Exercise instructions: Report every line in the records that contains the string "height", copying each line in full. Case counts.

Data to process:

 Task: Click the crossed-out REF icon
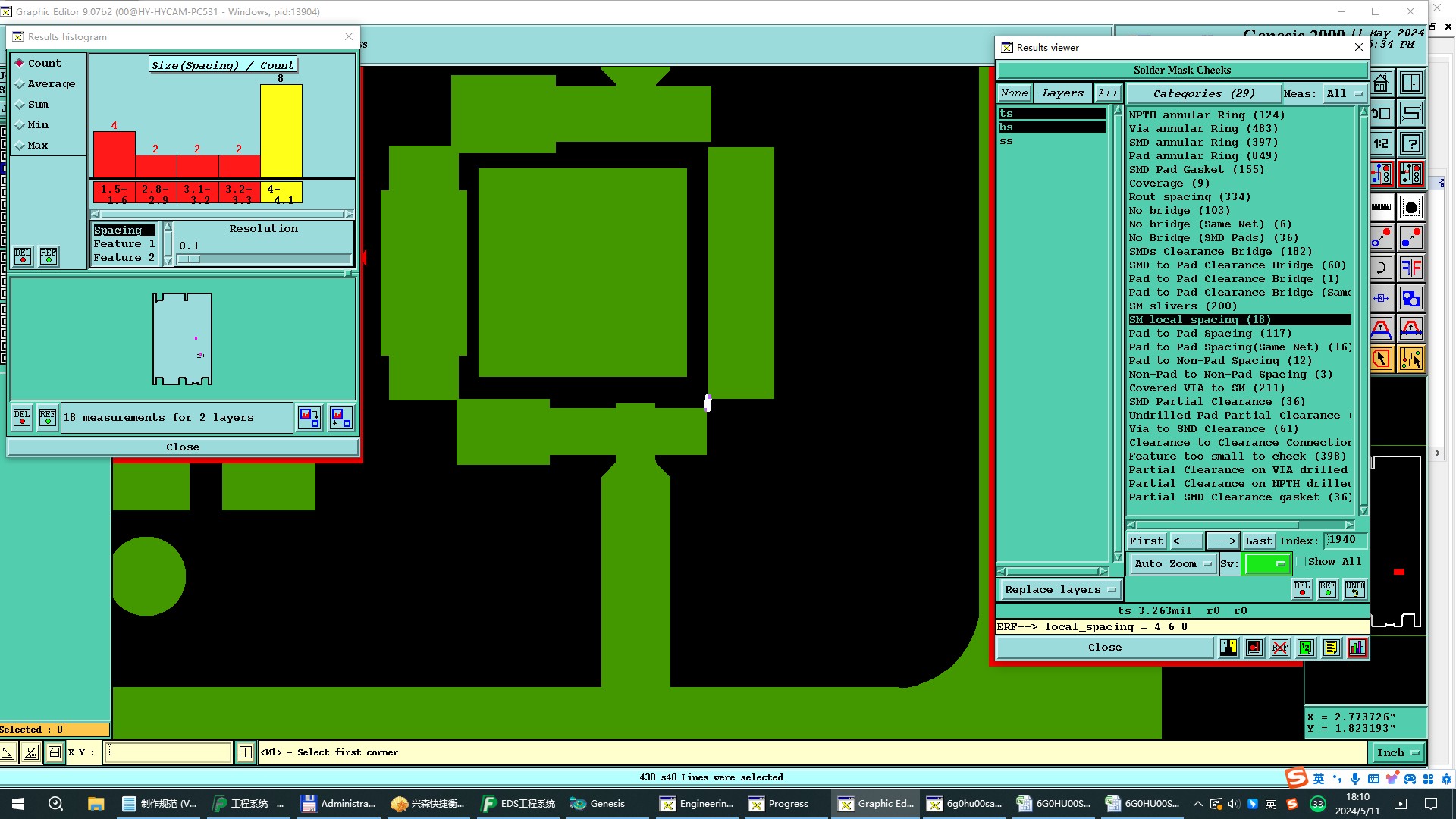1280,648
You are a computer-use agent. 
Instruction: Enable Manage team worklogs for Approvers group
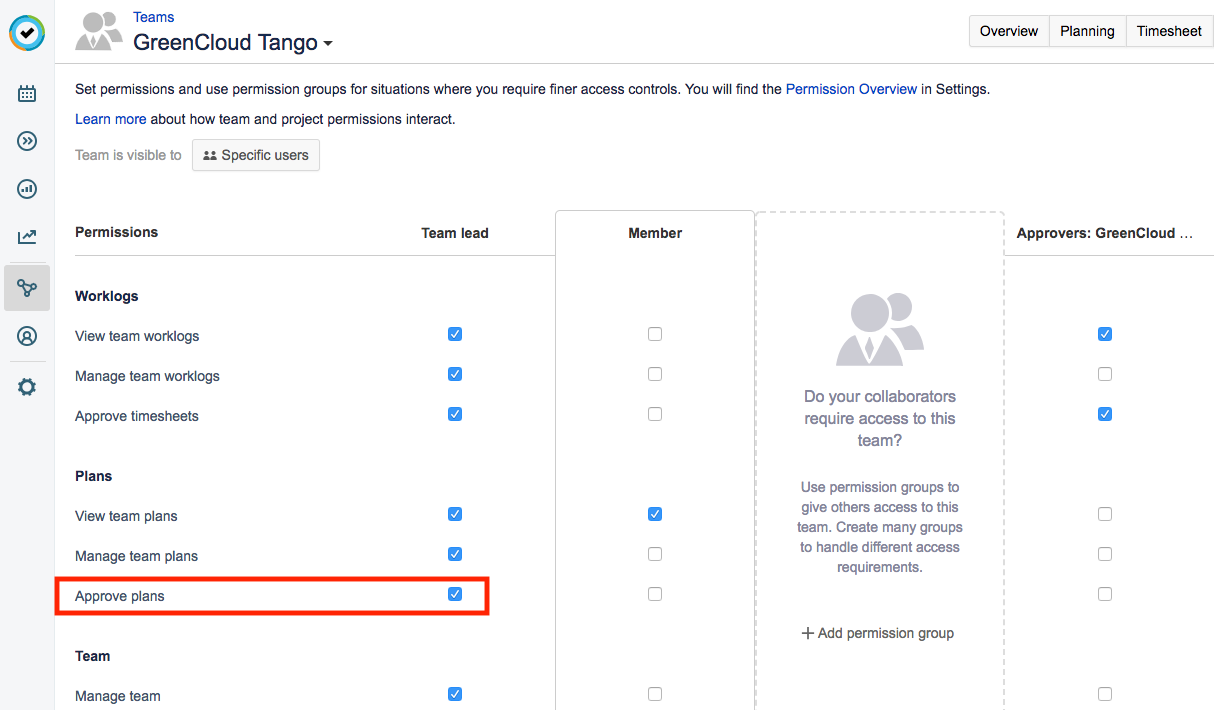point(1105,374)
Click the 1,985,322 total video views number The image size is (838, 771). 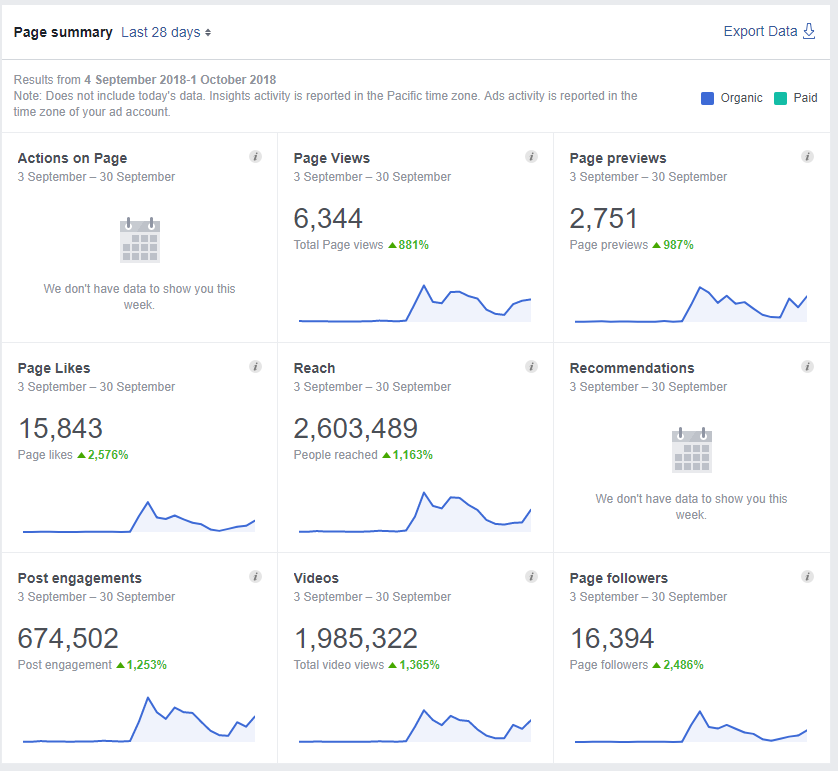pos(356,638)
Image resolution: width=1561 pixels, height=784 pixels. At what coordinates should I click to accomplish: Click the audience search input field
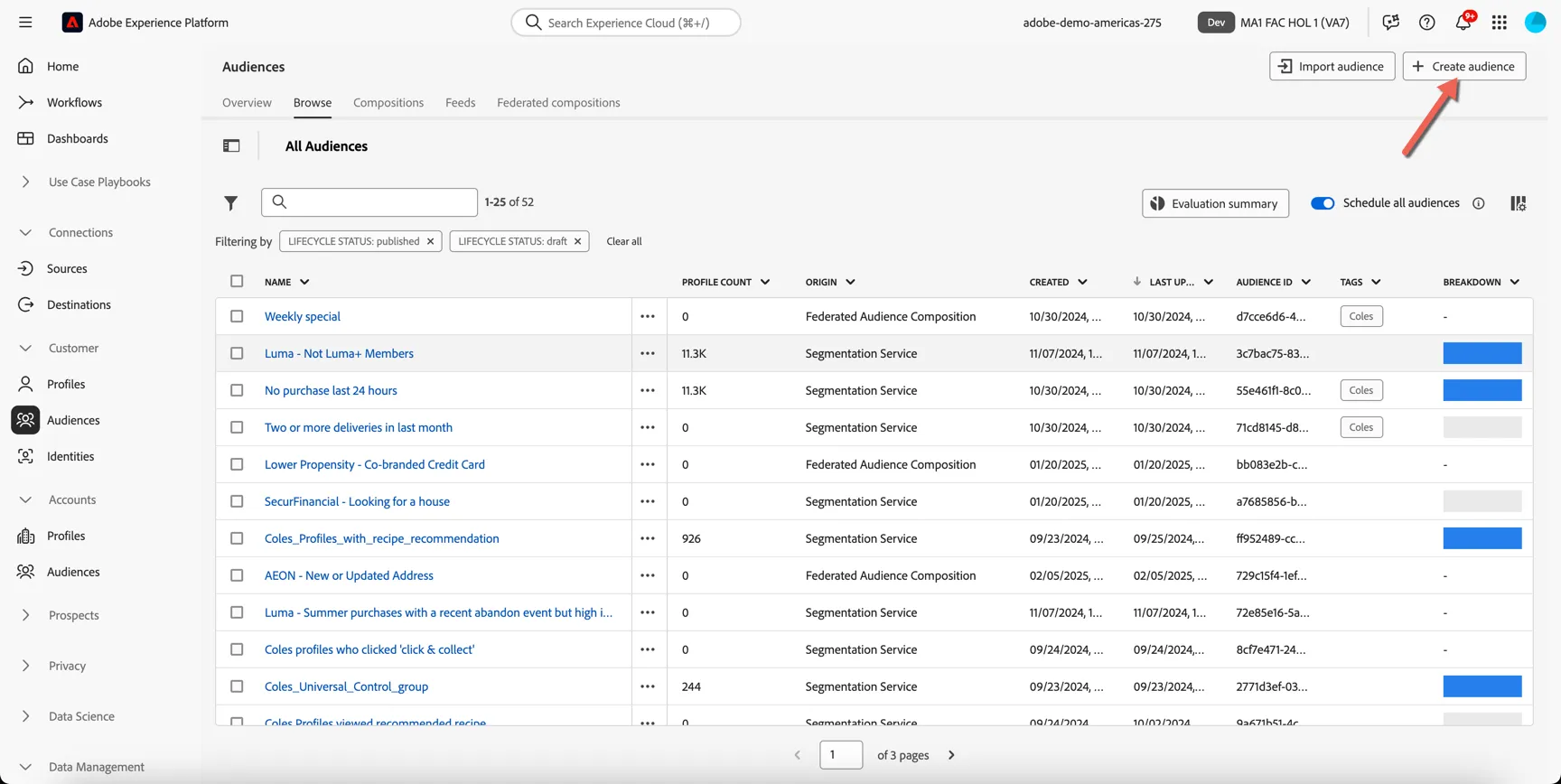(369, 202)
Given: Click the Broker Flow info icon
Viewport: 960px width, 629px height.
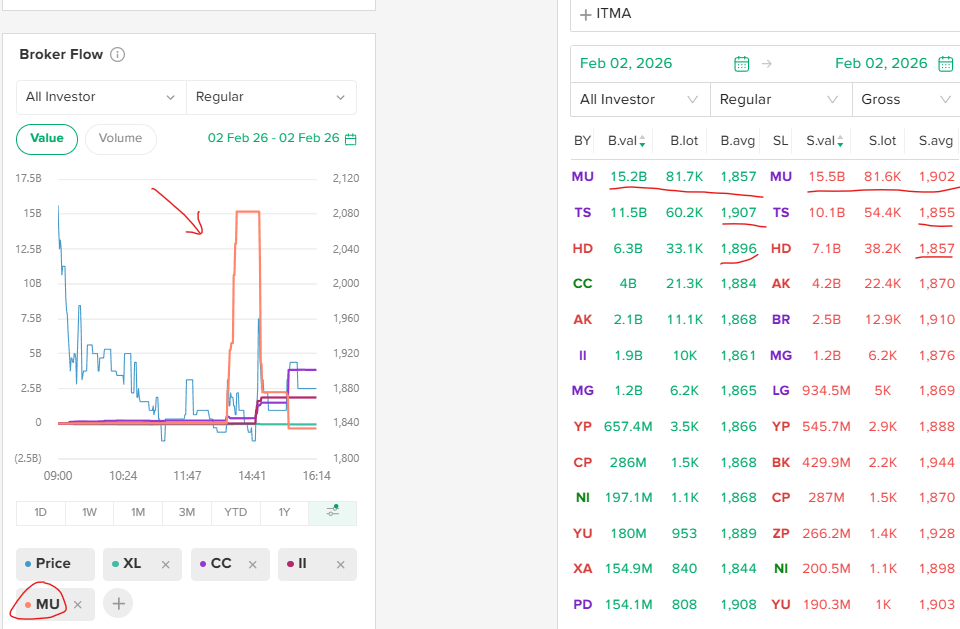Looking at the screenshot, I should 117,55.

Task solution:
Image resolution: width=1561 pixels, height=784 pixels. At what coordinates should I click to accomplish: Click the audience search input field
Viewport: 960px width, 629px height.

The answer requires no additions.